▶ [Required work]:
Rewrite the listing below, changing every "arrow" to "chevron" and leaving everything else unchanged. Omit the pictures.

↓↓↓

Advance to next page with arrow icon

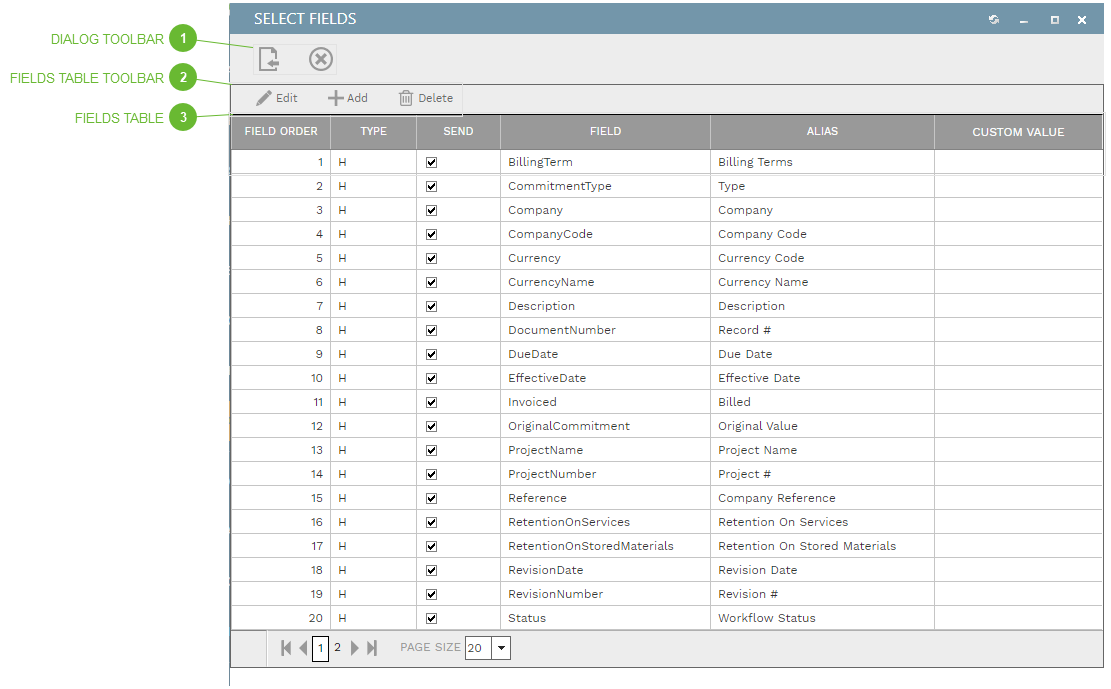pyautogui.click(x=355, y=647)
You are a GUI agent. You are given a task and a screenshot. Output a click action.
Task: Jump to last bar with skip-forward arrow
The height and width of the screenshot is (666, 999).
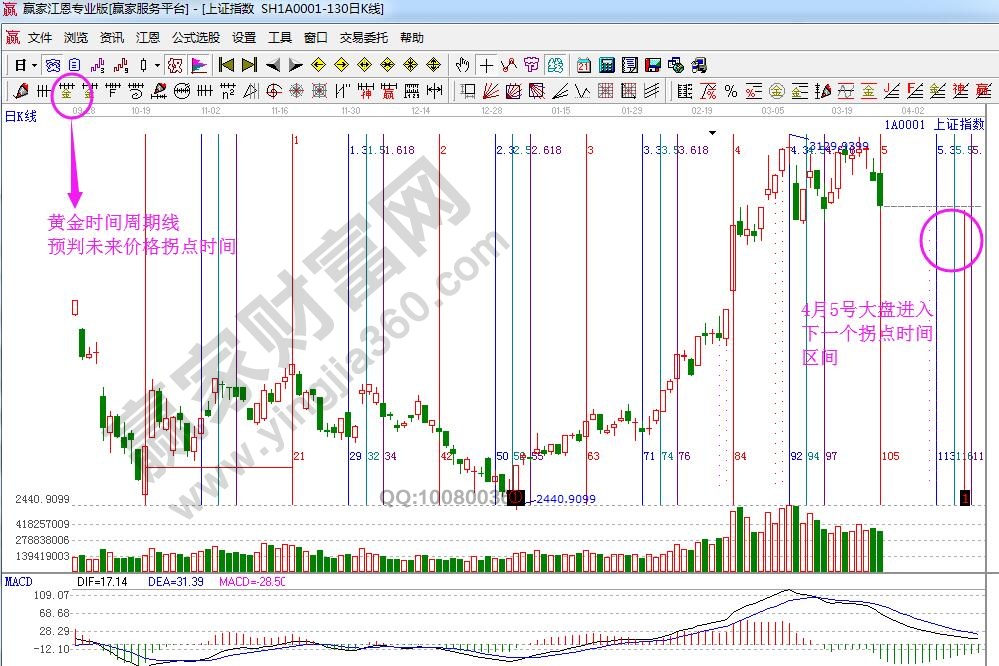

↑↑↑

▶ [Expected answer]:
Advance to next page with chevron icon

pyautogui.click(x=355, y=647)
You are a GUI agent. You are given a task and a screenshot. Output a click action.
Task: Jump to last bar with skip-forward chevron
The height and width of the screenshot is (666, 999).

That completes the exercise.